In der allwöchentlichen Fragestunde in der Kammer verwiesen der CD&V-Abgeordnete Jef Van den Bergh, die OpenVLD-Kollegin Marianne Verhaert und auch der grüne Mobilitätsminister Georges Gilkinet zunächst darauf, dass ihre Mutter bzw. ihr Vater genau zu der Zielgruppe gehören, um die es gerade geht: Sie sind über 70. Im Raum steht nämlich ein Vorschlag der EU-Kommission, der besagt, dass sich Seniorinnen und Senioren ab 70 alle fünf Jahre einem Fahrtauglichkeitstest unterziehen müssen. Und gegebenenfalls, je nach Ergebnis der Untersuchung, können den Betreffenden dann auch Auffrischungskurse auferlegt werden.
Eine klare Altersdiskriminierung, wetterte Jef Van den Bergh von der CD&V. Klar können Seniorinnen und Senioren mit gesundheitlichen Problemen konfrontiert sein, die letztlich auch ihre Fahrtauglichkeit beeinflussen können. Das allerdings kann aber auch für jüngere Menschen gelten.
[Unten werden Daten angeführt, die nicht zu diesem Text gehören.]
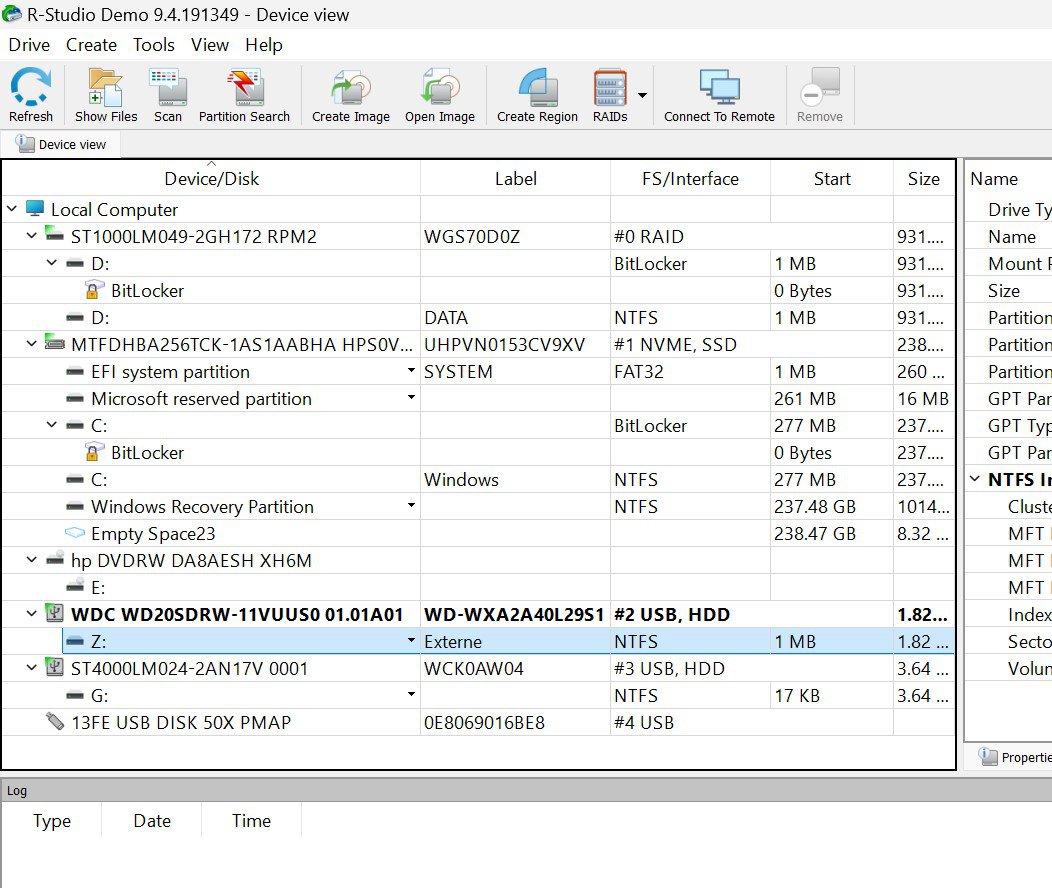
Task: Click the Label column header
Action: coord(515,179)
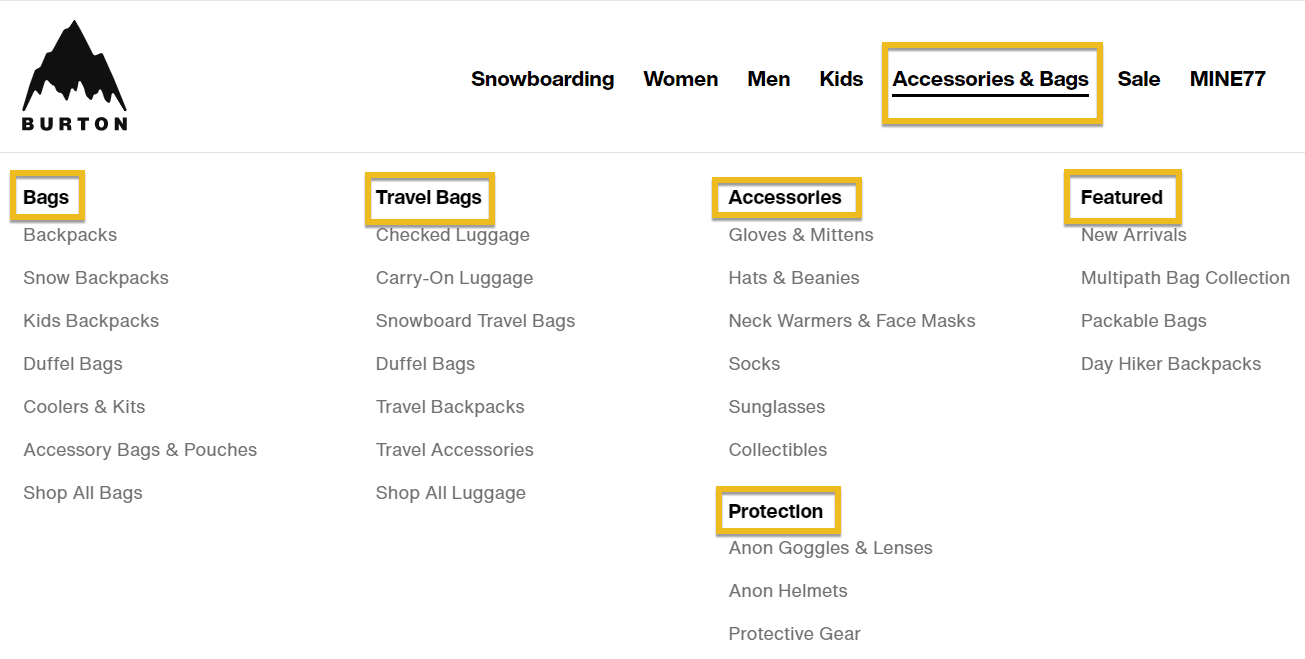The height and width of the screenshot is (659, 1305).
Task: Go to Gloves & Mittens
Action: coord(801,235)
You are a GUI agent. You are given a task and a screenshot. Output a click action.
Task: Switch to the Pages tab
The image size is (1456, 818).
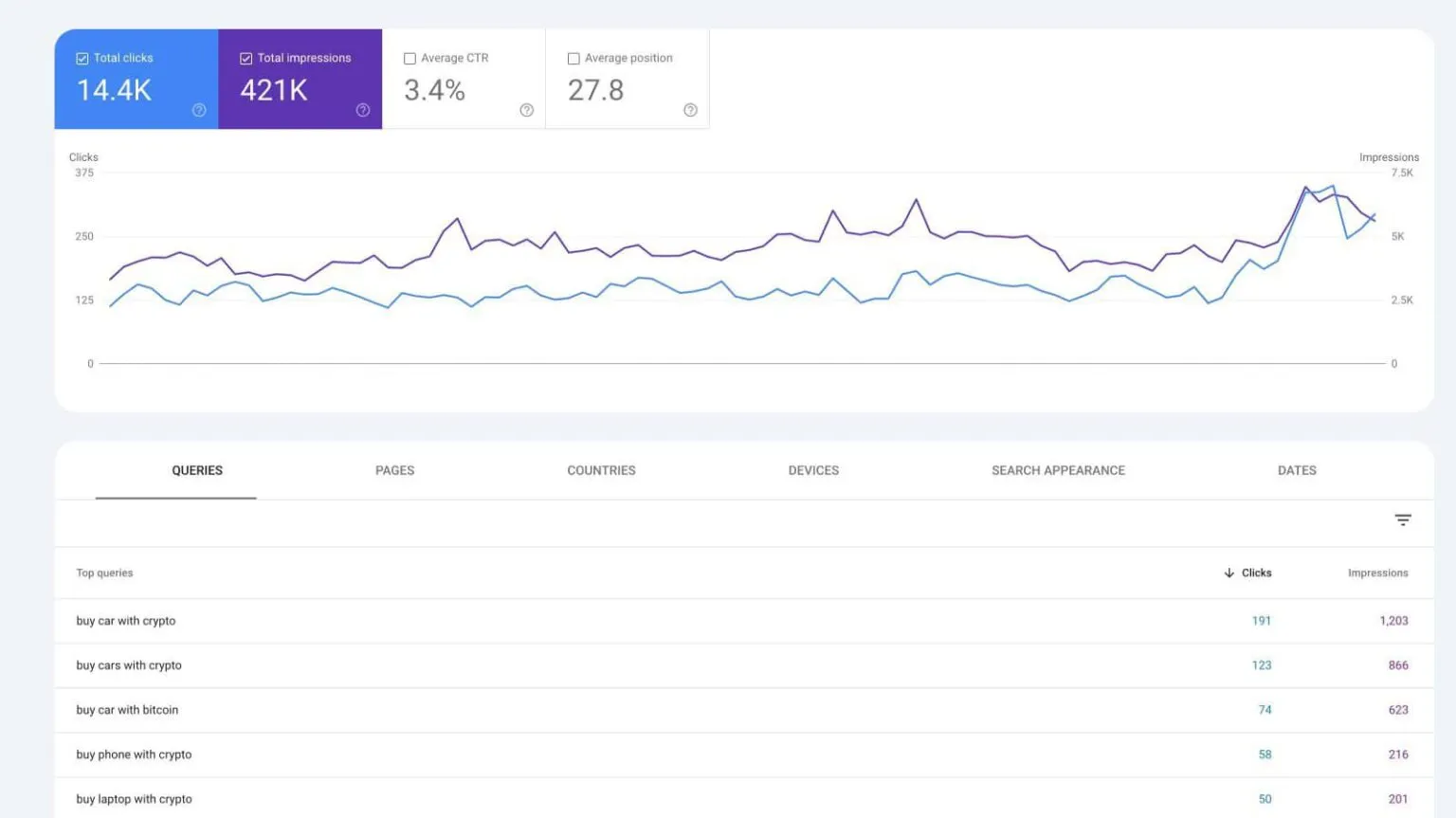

Und das müsse letztlich auch der einzige Maßstab sein und bleiben, nämlich rein medizinische Argumente.
Marianne Verhaert von der Open VLD sieht das ganz genauso. Viele Menschen über 70 stünden noch mit beiden Füßen im Leben, lieferten mitunter einen wertvollen Beitrag für die Gesellschaft. Und zum "Dank" würden sie von der EU-Kommission dann verpflichtet, sich regelmäßig einem Fahrtauglichkeitstest zu unterziehen. Man würde also einer ganzen Bevölkerungsgruppe quasi pauschal misstrauen. Nicht mit uns!", macht Verhaert klar.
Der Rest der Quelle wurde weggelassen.